Peter pernah juga mengusulkan agar masalah penyewaan pesawat dengan Boeing diselesaikan melalui pengadilan di AS. Namun Direksi Garuda Indonesia tidak mengindahkan.
"Saya minta dituntut dipengadilan Amerika Serikat, dan minta uang perusahaan dikembalikan, tapi tidak dilaksanakan, padahal Boeing sudah terkendala korupsi," ungkapnya.

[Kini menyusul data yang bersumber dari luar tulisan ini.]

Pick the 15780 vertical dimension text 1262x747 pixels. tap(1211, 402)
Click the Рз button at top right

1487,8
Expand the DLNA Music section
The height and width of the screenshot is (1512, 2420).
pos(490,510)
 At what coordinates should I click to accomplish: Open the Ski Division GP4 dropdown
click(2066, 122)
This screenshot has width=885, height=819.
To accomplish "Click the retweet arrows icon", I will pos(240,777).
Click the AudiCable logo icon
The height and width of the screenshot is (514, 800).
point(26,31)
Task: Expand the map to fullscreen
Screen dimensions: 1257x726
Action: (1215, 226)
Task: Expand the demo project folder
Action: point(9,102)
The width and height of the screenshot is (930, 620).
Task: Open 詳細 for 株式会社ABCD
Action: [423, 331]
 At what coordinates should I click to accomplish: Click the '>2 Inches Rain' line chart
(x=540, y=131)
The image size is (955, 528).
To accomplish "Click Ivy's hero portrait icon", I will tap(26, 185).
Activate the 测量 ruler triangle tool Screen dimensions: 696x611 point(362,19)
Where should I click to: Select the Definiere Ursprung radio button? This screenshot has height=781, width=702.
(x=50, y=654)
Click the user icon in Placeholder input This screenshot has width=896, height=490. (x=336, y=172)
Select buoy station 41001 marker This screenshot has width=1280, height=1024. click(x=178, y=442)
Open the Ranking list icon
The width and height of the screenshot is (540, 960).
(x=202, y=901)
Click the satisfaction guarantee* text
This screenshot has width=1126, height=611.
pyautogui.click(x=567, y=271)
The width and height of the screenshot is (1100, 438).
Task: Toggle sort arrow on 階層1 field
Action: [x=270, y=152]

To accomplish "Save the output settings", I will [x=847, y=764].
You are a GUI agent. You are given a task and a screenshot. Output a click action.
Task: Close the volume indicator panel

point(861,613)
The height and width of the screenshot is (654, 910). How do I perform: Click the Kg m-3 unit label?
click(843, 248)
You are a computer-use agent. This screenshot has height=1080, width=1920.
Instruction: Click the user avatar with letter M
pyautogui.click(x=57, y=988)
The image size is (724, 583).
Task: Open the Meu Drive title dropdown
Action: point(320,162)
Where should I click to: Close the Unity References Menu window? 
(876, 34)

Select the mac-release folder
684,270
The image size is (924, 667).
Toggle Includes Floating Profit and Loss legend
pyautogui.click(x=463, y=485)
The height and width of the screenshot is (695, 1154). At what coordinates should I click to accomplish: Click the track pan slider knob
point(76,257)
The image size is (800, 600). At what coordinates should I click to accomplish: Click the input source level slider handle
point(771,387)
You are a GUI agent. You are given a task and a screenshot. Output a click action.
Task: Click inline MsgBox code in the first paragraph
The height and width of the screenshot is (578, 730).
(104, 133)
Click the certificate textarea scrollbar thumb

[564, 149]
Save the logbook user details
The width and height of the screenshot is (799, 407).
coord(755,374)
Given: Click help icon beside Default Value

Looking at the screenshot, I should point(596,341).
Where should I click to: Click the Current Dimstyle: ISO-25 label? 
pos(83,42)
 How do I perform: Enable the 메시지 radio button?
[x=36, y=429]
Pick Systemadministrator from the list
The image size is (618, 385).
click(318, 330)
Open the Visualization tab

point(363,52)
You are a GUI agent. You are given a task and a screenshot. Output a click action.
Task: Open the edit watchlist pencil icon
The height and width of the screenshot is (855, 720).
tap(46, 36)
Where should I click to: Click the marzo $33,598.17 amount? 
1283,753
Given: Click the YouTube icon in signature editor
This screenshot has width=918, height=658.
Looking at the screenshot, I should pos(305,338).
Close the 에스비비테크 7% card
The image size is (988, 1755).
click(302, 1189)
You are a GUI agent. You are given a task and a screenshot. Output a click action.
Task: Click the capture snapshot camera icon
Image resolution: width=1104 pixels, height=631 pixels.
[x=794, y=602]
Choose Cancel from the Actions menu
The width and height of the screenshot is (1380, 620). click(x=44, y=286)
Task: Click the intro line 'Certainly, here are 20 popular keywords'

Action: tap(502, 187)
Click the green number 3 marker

Sebelumnya, Staf Khusus Menteri BUMN Arya Sinulingga mendorong agar Komisi Pemberantasan Korupsi (KPK) turun tangan dalam melakukan pemeriksaan terhadap mantan Komisaris dan Direksi Garuda Indonesia menurut bukti-bukti yang dibeberkan Peter Gontha.
"Kita dorong memang supaya mantan-mantan Komisaris atau mantan Direksi pada saat itu, bisa diperiksa (KPK) saja. Untuk mengecek bagaimana sampai penyewaan pesawat tersebut bisa terjadi," ujar Arya dalam keterangan resmi, Senin, 1 November 2021. (*)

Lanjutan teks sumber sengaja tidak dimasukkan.